### DATA TO PROCESS
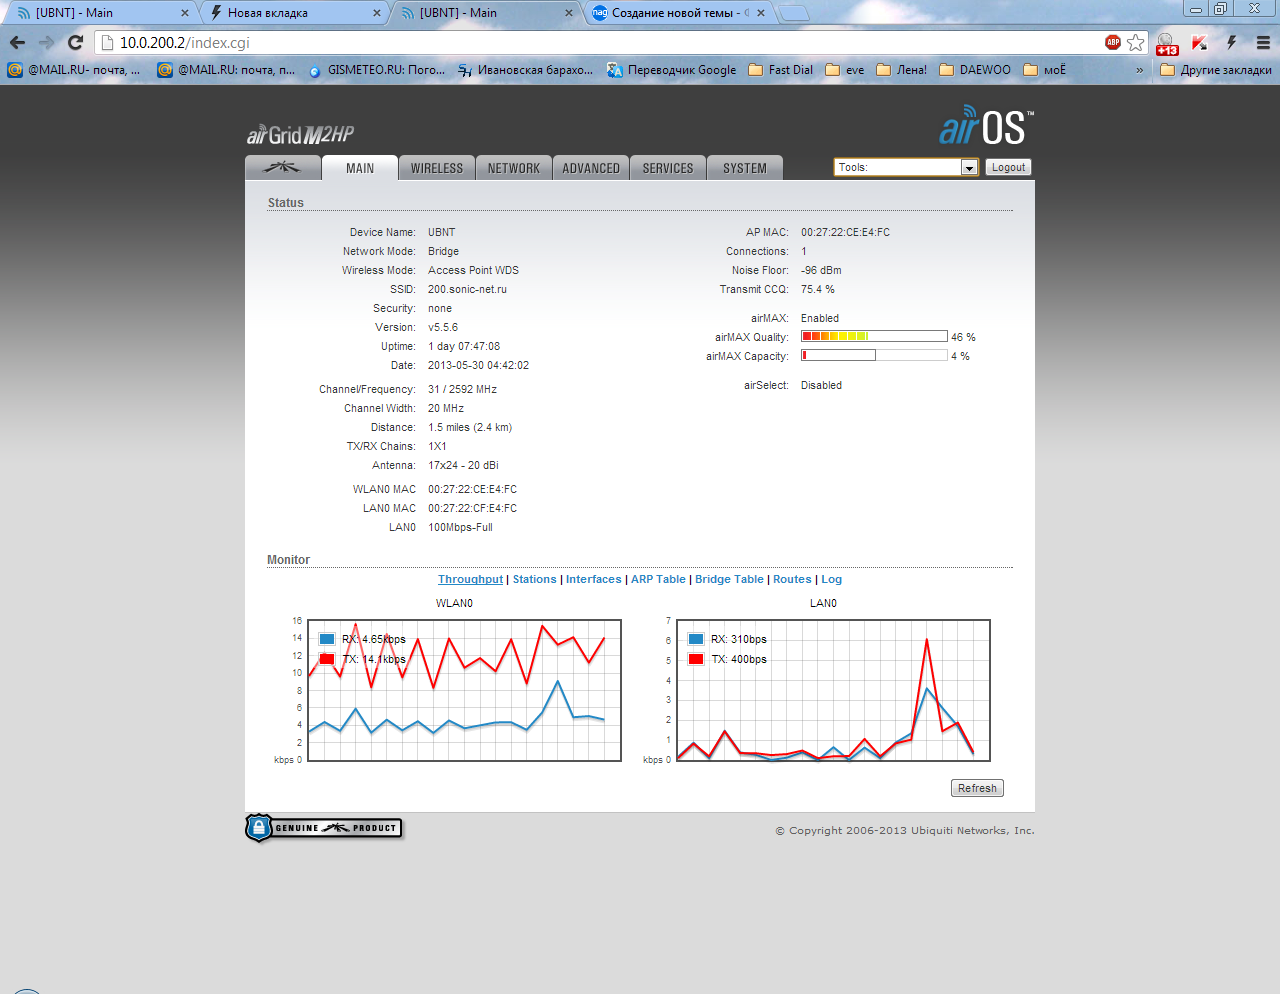
Task: Open the NETWORK tab
Action: [x=514, y=168]
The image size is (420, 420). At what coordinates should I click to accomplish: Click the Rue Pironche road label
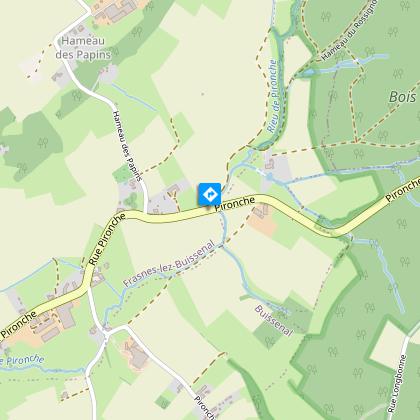(x=107, y=239)
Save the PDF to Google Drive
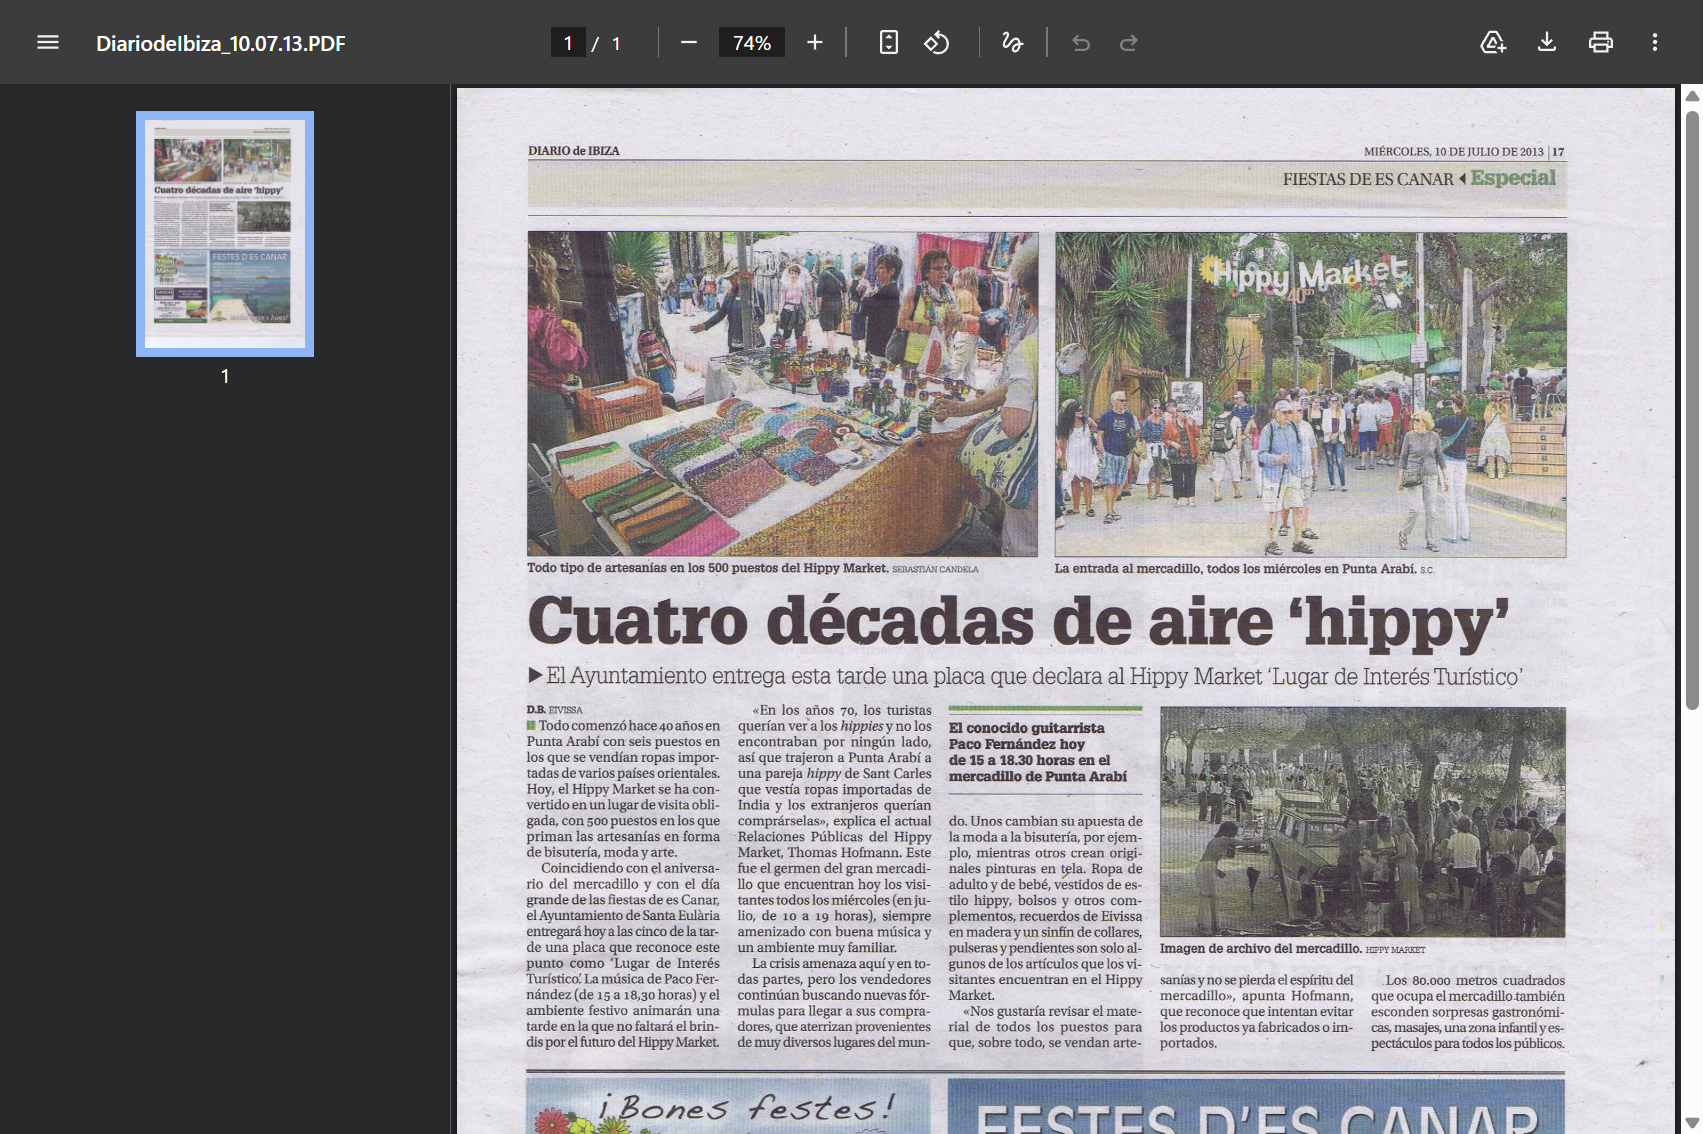 point(1493,43)
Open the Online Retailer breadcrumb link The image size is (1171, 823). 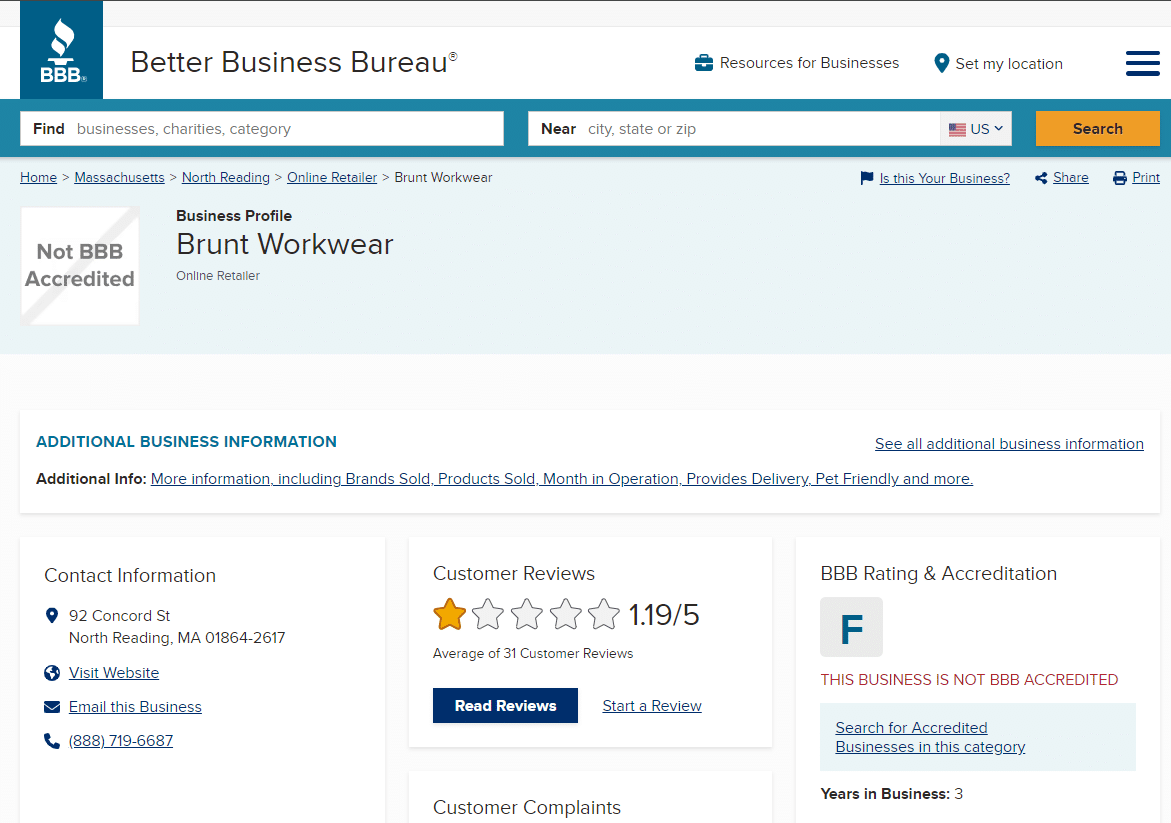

### WORK INSTRUCTIONS
Rewrite the entries starting with the line containing "The image size is (420, 420)." and going on through the end of the entries, replacing "road label" with "street label" and leaving everything else unchanged. Leave the pictures out of your answer.

### SOLUTION
The image size is (420, 420). At what coordinates should I click to accomplish: Click the Rue Pironche street label
(x=107, y=239)
Save the PDF to Google Drive
 point(1493,43)
Open the Online Retailer breadcrumb link The image size is (1171, 823). 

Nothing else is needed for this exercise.